# Goal of the exercise:
Copy out, unchanged, every line from the start of the records to the line that contains "Task: Edit the", and stop there.

# Dataset content:
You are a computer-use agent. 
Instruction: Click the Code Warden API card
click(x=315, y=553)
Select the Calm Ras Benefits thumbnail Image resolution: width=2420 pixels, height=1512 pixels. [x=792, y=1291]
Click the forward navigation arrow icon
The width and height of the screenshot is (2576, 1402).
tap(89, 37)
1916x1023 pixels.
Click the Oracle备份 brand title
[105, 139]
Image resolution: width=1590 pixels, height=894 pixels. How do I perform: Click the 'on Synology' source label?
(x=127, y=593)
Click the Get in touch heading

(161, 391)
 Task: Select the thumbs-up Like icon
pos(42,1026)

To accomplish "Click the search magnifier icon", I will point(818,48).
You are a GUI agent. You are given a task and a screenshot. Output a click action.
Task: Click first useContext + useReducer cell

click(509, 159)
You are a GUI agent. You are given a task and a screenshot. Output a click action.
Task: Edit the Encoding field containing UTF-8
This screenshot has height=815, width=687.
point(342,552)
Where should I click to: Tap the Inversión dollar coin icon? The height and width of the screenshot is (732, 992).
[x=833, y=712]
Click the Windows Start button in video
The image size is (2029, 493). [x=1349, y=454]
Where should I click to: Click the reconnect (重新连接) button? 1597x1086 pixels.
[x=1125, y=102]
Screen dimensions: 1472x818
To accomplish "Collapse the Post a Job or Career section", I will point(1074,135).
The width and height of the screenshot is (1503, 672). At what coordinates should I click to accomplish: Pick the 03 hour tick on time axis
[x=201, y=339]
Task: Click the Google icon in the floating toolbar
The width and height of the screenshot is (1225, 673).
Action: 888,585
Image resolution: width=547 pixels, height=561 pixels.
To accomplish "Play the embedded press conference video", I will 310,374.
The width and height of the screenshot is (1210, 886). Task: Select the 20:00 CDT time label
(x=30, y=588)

# Answer:
You are a computer-use agent. 
Instruction: Click the Code Warden API card
click(x=315, y=553)
Select the Calm Ras Benefits thumbnail Image resolution: width=2420 pixels, height=1512 pixels. [x=792, y=1291]
Click the forward navigation arrow icon
The width and height of the screenshot is (2576, 1402).
tap(89, 37)
1916x1023 pixels.
Click the Oracle备份 brand title
[105, 139]
Image resolution: width=1590 pixels, height=894 pixels. How do I perform: Click the 'on Synology' source label?
(x=127, y=593)
Click the Get in touch heading

(161, 391)
 Task: Select the thumbs-up Like icon
pos(42,1026)

To accomplish "Click the search magnifier icon", I will point(818,48).
You are a GUI agent. You are given a task and a screenshot. Output a click action.
Task: Click first useContext + useReducer cell

click(509, 159)
You are a GUI agent. You are given a task and a screenshot. Output a click action.
Task: Edit the Encoding field containing UTF-8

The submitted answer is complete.